-- MATERIAL FOR THIS EXERCISE --
◇ ◇ ◇ ◇ ◇ ◇ ◇

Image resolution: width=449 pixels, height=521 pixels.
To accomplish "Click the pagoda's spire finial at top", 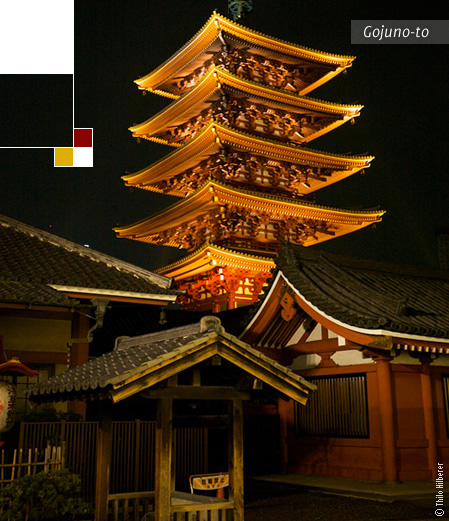I will click(x=240, y=9).
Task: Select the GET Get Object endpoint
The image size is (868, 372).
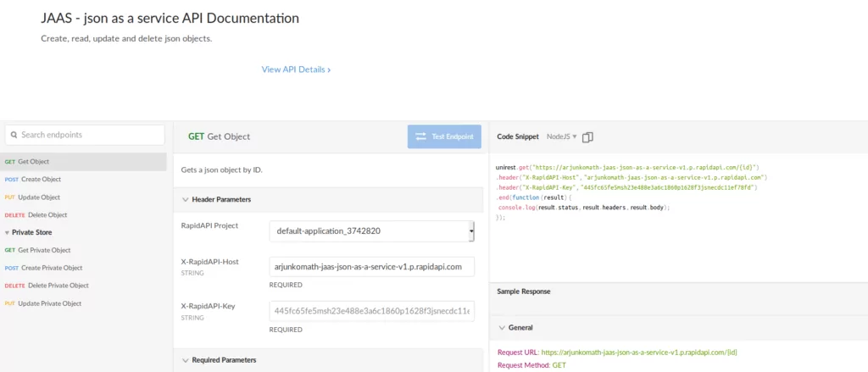Action: (34, 161)
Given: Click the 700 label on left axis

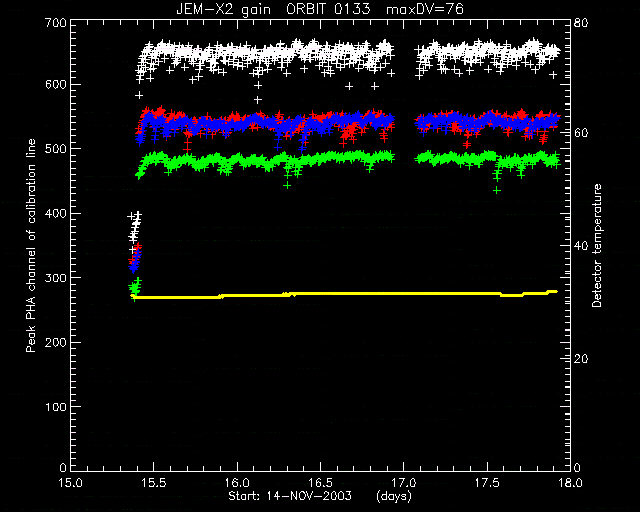Looking at the screenshot, I should 55,23.
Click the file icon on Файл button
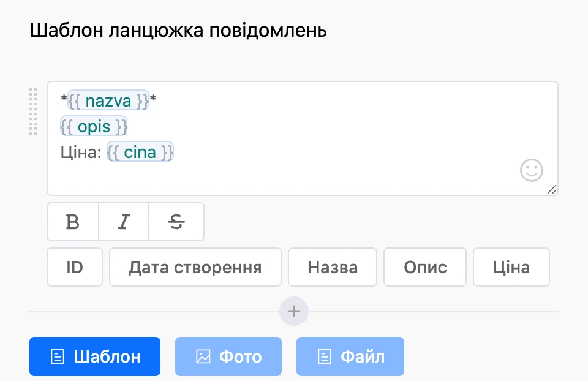Screen dimensions: 588x381 (x=325, y=356)
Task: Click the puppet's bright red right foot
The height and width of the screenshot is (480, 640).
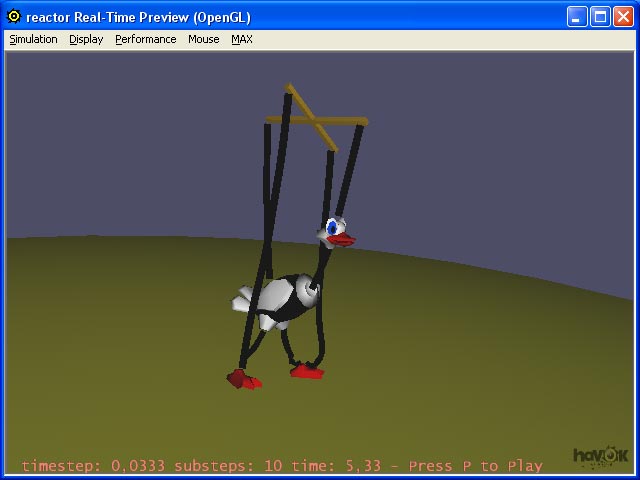Action: pyautogui.click(x=307, y=372)
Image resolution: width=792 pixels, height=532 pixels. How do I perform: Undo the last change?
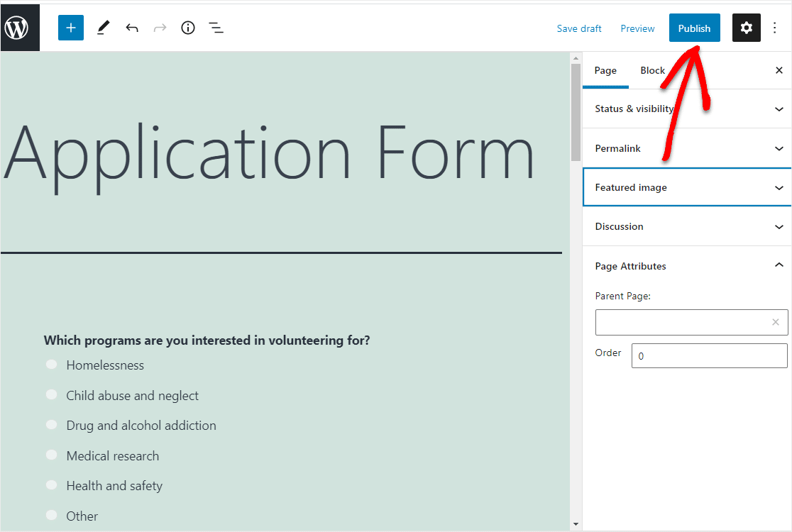point(132,28)
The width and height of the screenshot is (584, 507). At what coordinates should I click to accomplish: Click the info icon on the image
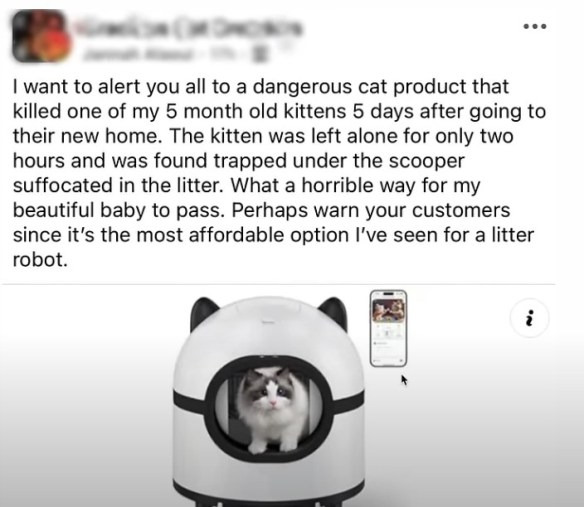530,318
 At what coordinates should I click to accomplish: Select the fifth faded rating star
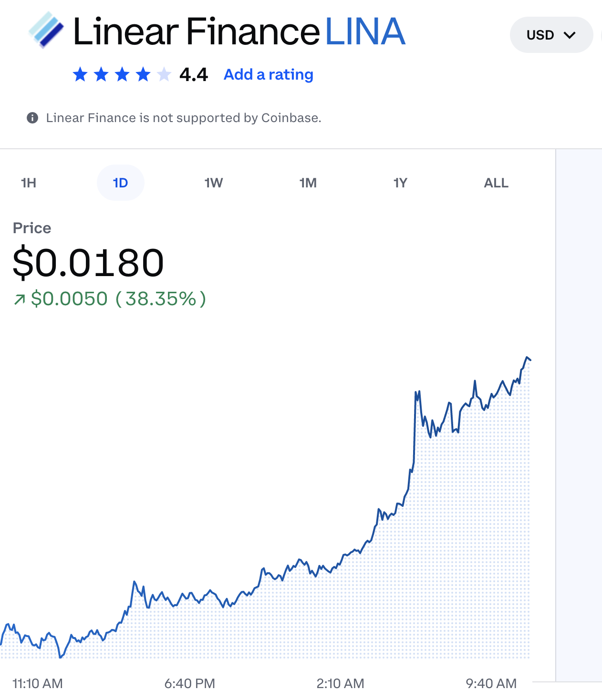164,74
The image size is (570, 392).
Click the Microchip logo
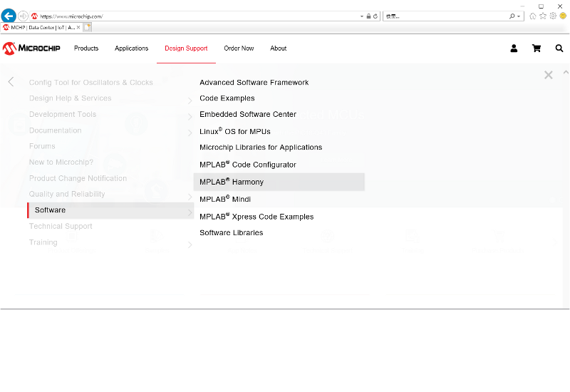tap(31, 48)
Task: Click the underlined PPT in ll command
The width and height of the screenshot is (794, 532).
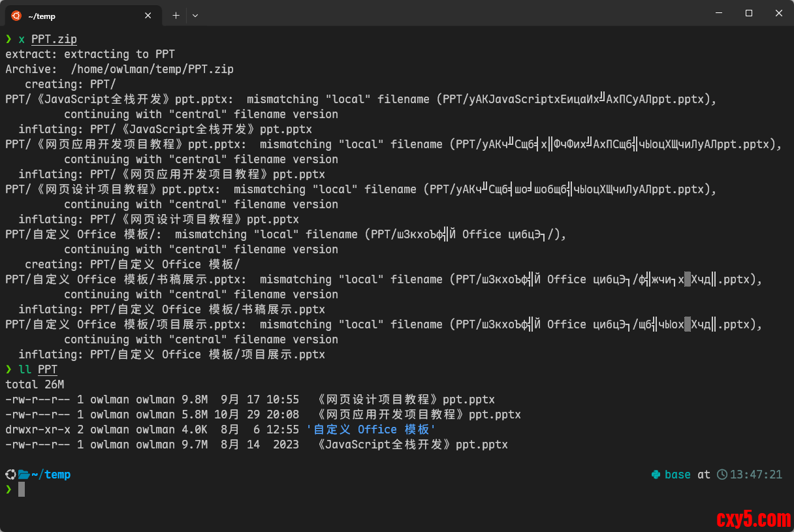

◇ ◇ ◇ ◇ ◇ ◇ ◇

-- WORK ITEM --
Filter the records above down to the lines that hold the string "Task".

-- ANSWER SECTION --
Task: Select the GET Get Object endpoint
Task: Click the puppet's bright red right foot
Task: Click the underlined PPT in ll command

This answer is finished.